There is really no better issue to highlight the massive divide that was introduced into the Church at the Council, than this one of “freedom of religion.” From the very concept being condemned, formally, in the Syllabus of Errors (1854) to it’s being proclaimed as a “fundamental right” under the “primacy of conscience” at Vatican II, there is no single item that shows the great difficulties that will be involved in developing a “hermeneutic of continuity” between the perennial belief of the Church, and the novelties introduced at VII.

--

**GIVEN INSTRUCTION 1:** Can you copy the records word for word, everything from the line containing "Image resolution: width=719, height=1156." down to the line containing "Ok [button] (125, 1122)", with both of those lines included?

**DATA LINES:**
--

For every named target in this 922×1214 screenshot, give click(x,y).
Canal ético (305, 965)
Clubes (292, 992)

--

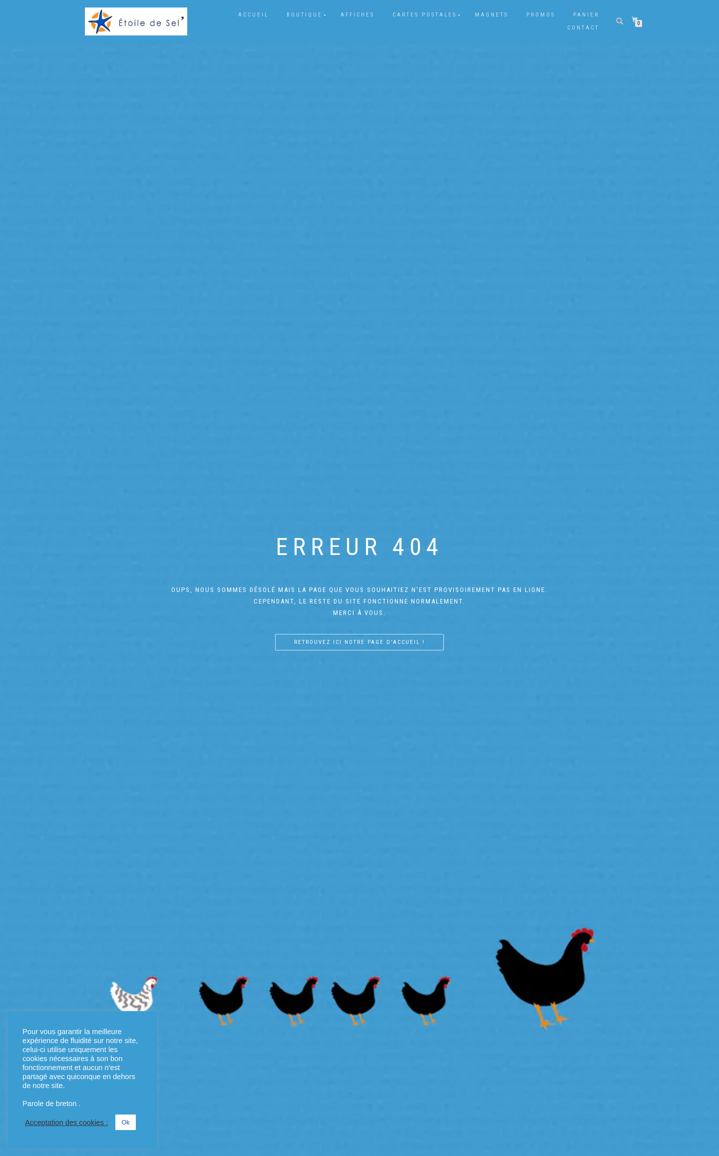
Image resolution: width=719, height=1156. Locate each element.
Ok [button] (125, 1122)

--

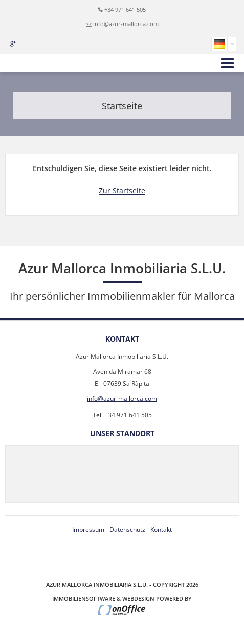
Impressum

--

**GIVEN INSTRUCTION 2:** Which phrases does the excerpt on religious freedom set in quotation marks?

**CORRECT RESPONSE 1:**
Image resolution: width=719, height=1156. Locate each element.
Ok [button] (125, 1122)

**CORRECT RESPONSE 2:**
freedom of religion
fundamental right
primacy of conscience
hermeneutic of continuity